I also want to use my phone, namely social media, more. I think I might be the only person with this resolution. I’m so bad at replying to people or knowing what’s going on at all. I think it’s currently a disservice to be so unaware of my larger social world.
Lastly, I hope to get more of my thoughts out of my head in a clearer way. I cant help when using this page to be so grossed out by my self focus, which is odd because I decided to use it like a diary rather than focusing on the idea that anyone might read anything here (which realistically isn’t going to happen unless I let it). So the fictional reader might notice that I’m writing poorly and with lots of “I”. But I’m trying to get comfier with just letting things go somewhere else so I don’t have to think about it anymore, and so that when I do write I can dump and edit rather than begin at a high standard that I cant actually maintain.

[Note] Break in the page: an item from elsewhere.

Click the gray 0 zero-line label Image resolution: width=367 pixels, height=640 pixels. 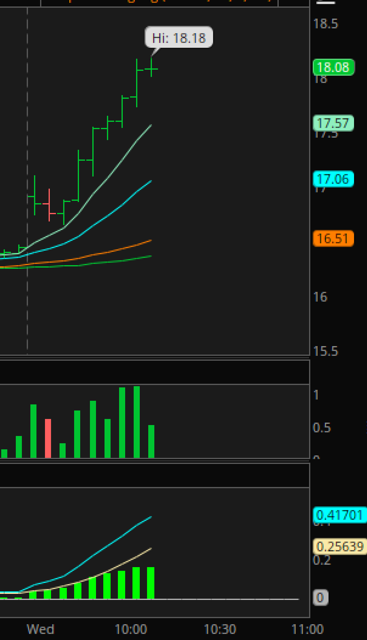(320, 597)
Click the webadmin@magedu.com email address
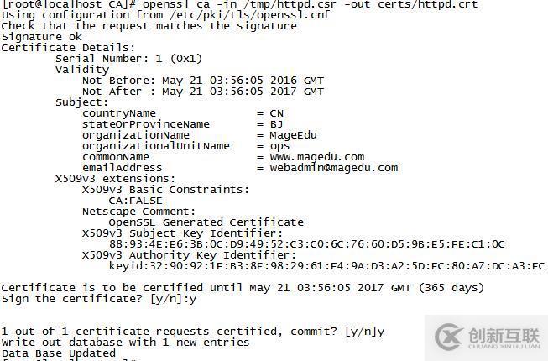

I’m also forcing myself to be okay with writing in this sort of crap first person stream-of-consciousness way so that when I write in a more separated way I can place myself in there more, and find a way to express my position on it all. Does it make sense? Not really. You, the fictional reader, might find that all of these resolutions come back to me struggling to exist within rather than outside of. As someone who loves art that is contextual, and who loves their own context, I struggle to actually see myself in that context. A drunk friend a couple months ago said my greatest weakness (after I asked) was that I need to see that I also have what I admire about the world. If he ever reads this and thinks that’s not what he said, please correct me because I was pretty drunk too. But I’ll take it as I remember it! I think he just meant that I seem to observe a lot more than I exist. I’ve had that pretty confirmed in other ways.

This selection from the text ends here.